We had people on both sides of the border in the regulatory agencies willing to work on weekends, willing to take pieces of material and process them. It was an extraordinary effort by the regulatory community all the way around to do two very important things: get molybdenum into the supply chain and into technetium generators for patients, but at the same time ensure safety. You've got to have both at the same time when you're working in this. So that was really extraordinary, and we're very grateful for that.
However, as I mentioned before, adding Maria will not completely replace the molybdenum 99 supply lost to the NRU or HFR shutdowns. As I said, it can only address about 10% of world demand. So our efforts towards maximizing the molybdenum supply arrangements with all viable sources continue.
We actively supported additional production cycles and an increase in the number of targets at Belgium’s BR2 reactor during the shutdown of HFR, and we continue to increase the production of the potential alternative: clinically appropriate medical isotopes such as thallium TI 201.
The combined use of molybdenum 99 from the remaining online reactors--Maria, BR2, OSIRIS in France, and Safari in South Africa--improves the outlook for the coming months. But we estimate intermittent ability to fully meet existing customer orders, with some periods of more serious shortages for technetium generators. This variability will be due to already scheduled brief maintenance shutdowns of the remaining molybdenum supply, including Maria.
Just to give you a better sense of that, referring to our calendars that we issue periodically.... We have one that will be issued as soon as we can get it translated into French into the Canadian market, rightfully. But just to highlight that, May is going to be a particularly difficult month. It could be difficult across the world. But at the same time, there are a number of dates in May that will be better, or at least not as bad, primarily because of the Maria reactor. The bright spots are May 9, 10, 20, 21, 28, and 29.
So we would hope with our communications that we can help physicians and other clinicians schedule appropriately to avoid the bad shortages and maybe be able to do it when there's a little bit extra available.
But we're not looking at just the short term, we're also looking at the long term. In January of 2009 Covidien formed a partnership with Babcock & Wilcox Technical Services Group, or B&W. We're collaborating to develop solution-based reactor technology for medical isotope production. This will combine our expertise in radiopharmaceutical production and processing, and global regulatory approvals, with B&W’s patented liquid phase nuclear technology, and will utilize low-enriched uranium or LEU. The current target for completion of that would be the middle to latter part of 2014.
We've also expressed support for the Dutch government’s efforts to develop the new Pallas reactor in the Netherlands.
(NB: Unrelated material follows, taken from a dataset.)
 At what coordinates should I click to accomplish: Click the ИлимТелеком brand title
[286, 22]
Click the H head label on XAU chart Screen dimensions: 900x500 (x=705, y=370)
In addition, the Missouri University Research Reactor, or MURR, is also prominent in efforts to become a U.S.-based source of molybdenum 99 using LEU. Covidien is evaluating MURR as an optional supplier.
We also support the American Medical Isotopes Production Act in the U.S. Congress. The act promotes U.S. production of molybdenum 99 for medical isotopes manufacturing while also phasing out the export of highly enriched uranium for medical isotope production.